When it comes to business loan requirements, potential lenders will also want to see your business documentation. This includes your EIN number, articles of incorporation, and operating agreement.
Employer Identification Number (EIN)
Business loan requirements also dictate that you’ll need to provide the potential lender with your EIN. This unique, nine-digit number is assigned to businesses by the IRS and is used to report employment taxes to the government. It can also be used for identification purposes, where it’s referred to as a taxpayer identification number (TIN).
Articles of Incorporation
This document legally establishes the creation of your business as a corporate entity. Your articles of incorporation are filed with the Office of the Secretary of State in your area. They’re also referred to as a corporate charter, articles of association, or certificate of incorporation. Your articles of incorporation will contain the following information:
- Business name
- Name and address of registered agent
- Corporate structure
- Names and addresses of board of directors
- Name and address of incorporator
- Duration of corporation
You’ll also need to provide your operating agreement, which documents your business’ financial and functional processes (rules, regulations, provisions, etc.). These are particularly important for LLCs, since the operating agreement protects members from personal liability. Operating agreements contain the following:
- Percentage of members’ ownership
- Voting rights and responsibilities
- Powers and duties of members and managers
- Distribution of profits and losses
- Buyout and buy/sell rules
Personal & Business Credit Reports
Potential lenders will also pull your personal and business credit reports during the loan application process. Your credit scores give lenders insight into your financial responsibility, both personal and professional. It also helps underwriters gauge the risks of lending money to you.

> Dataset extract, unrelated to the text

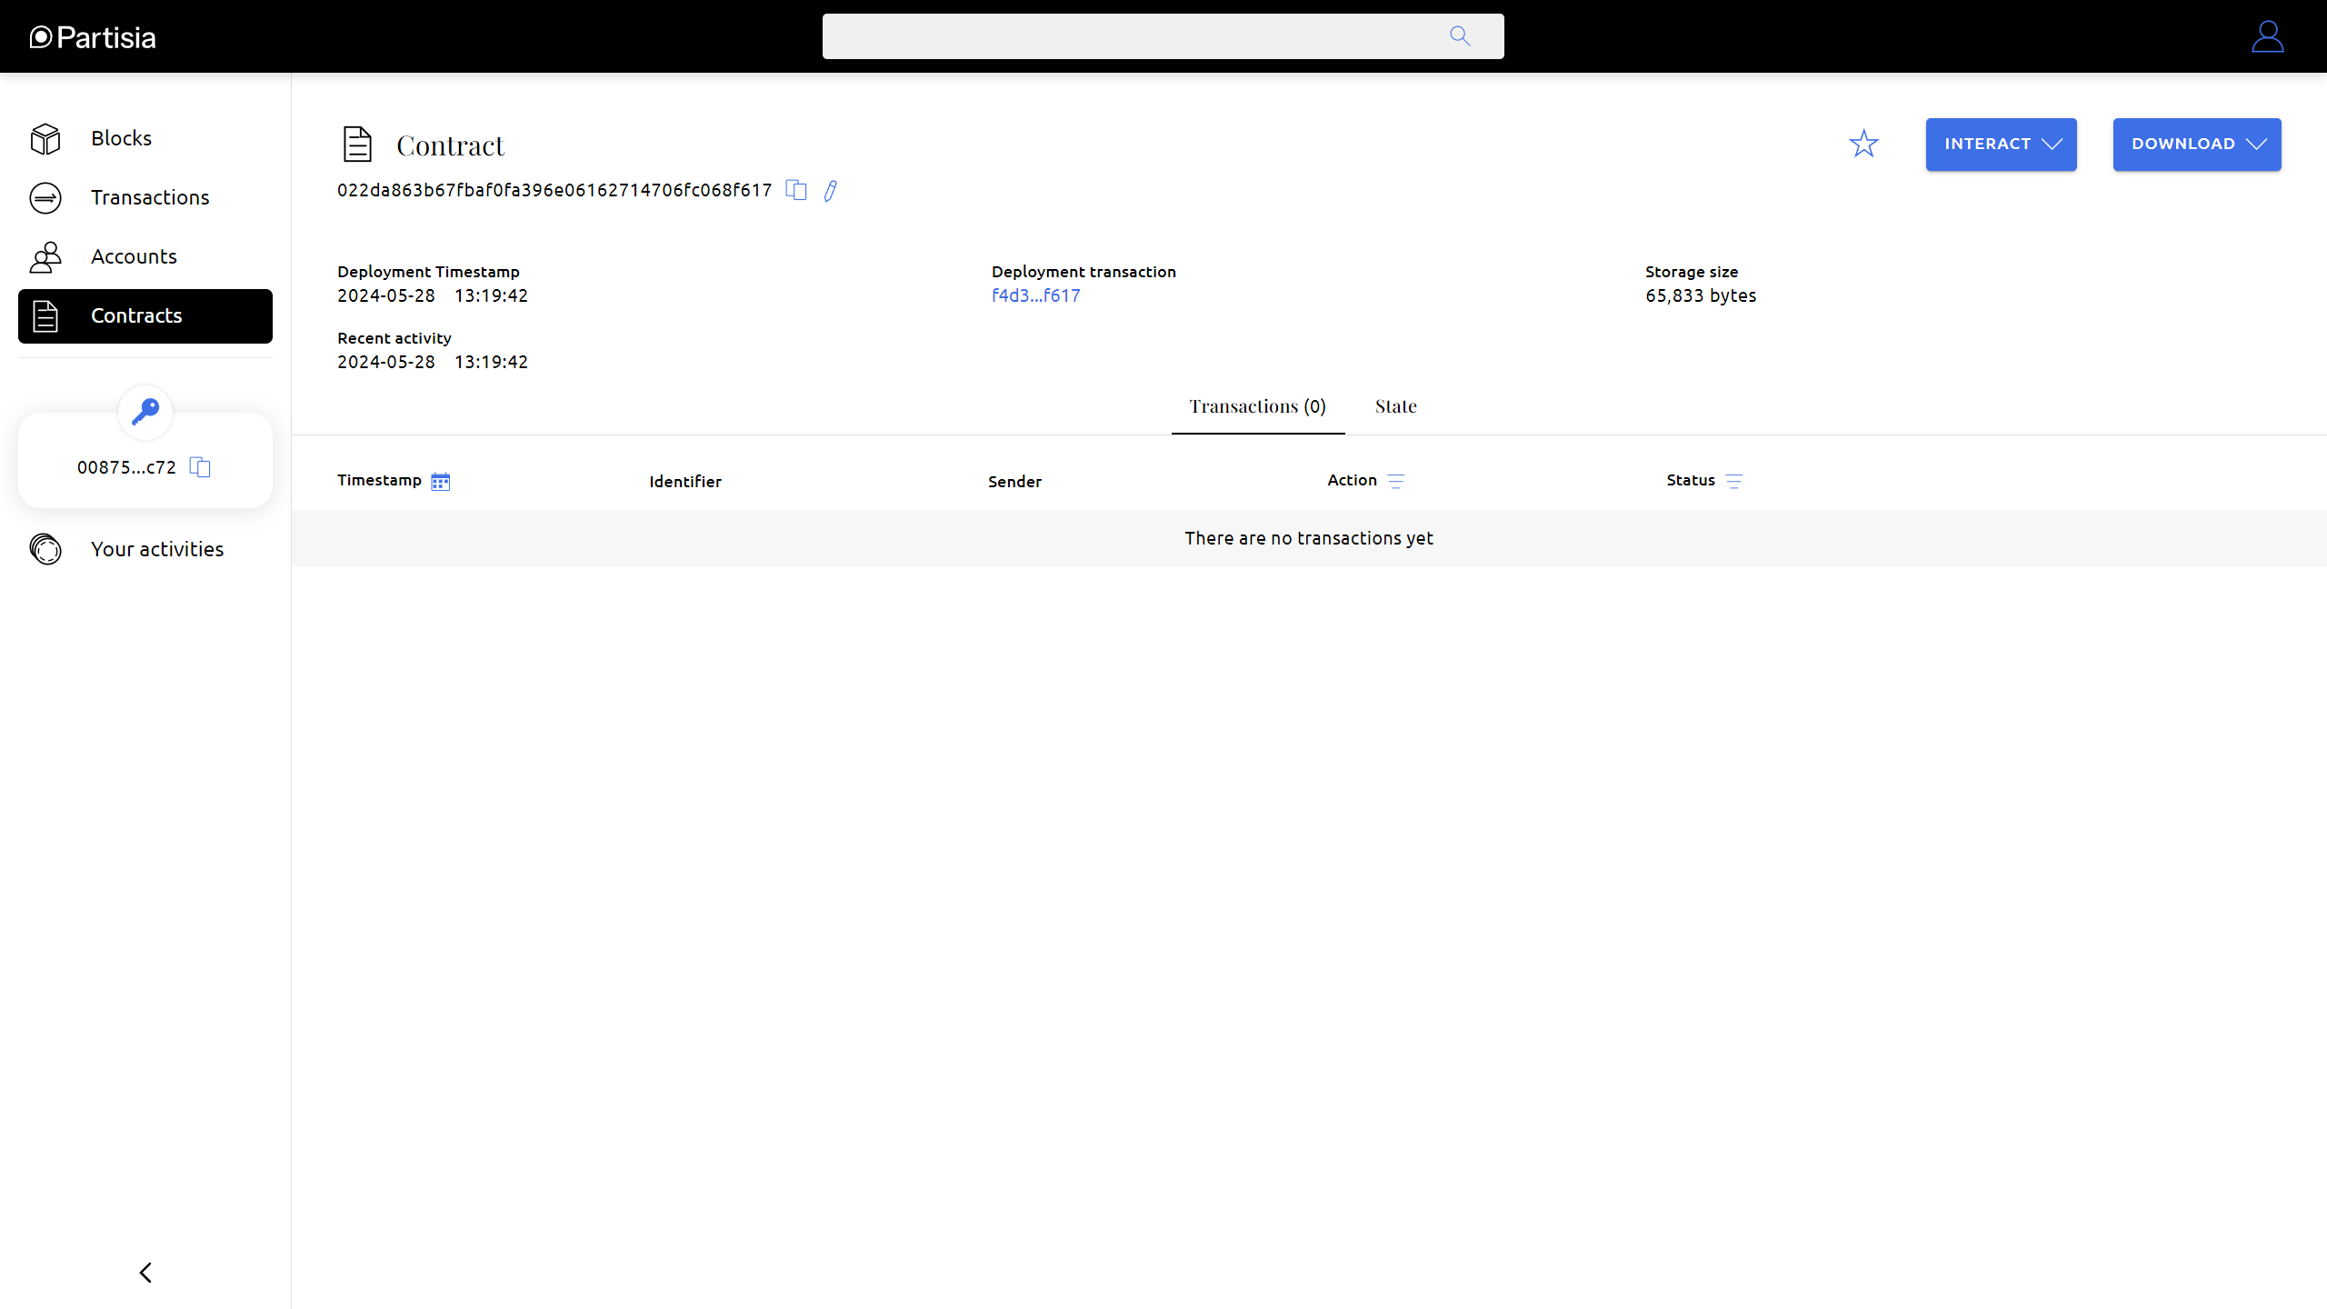Click the collapse sidebar arrow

Your credit history and score have a big impact on the loan terms and interest rates that are available to you. In many cases, lenders require a personal credit score of at least 650. Most creditors use Dun & Bradstreet to pull business credit reports. If you’re applying for a Small Business Association loan, lenders will also pull your FICO Small Business Service score.
Personal & Business Tax Returns
Still asking yourself, “what do I need for a business loan?” Your personal and business tax returns also play a role in the loan application process. You’ll need to provide three years of personal tax returns, along with any applicable schedules. These may include Schedules A, B, D, and E. You’ll also need to provide three years of business tax returns, along with any applicable schedules. These may include Schedules C, SE, and K-1.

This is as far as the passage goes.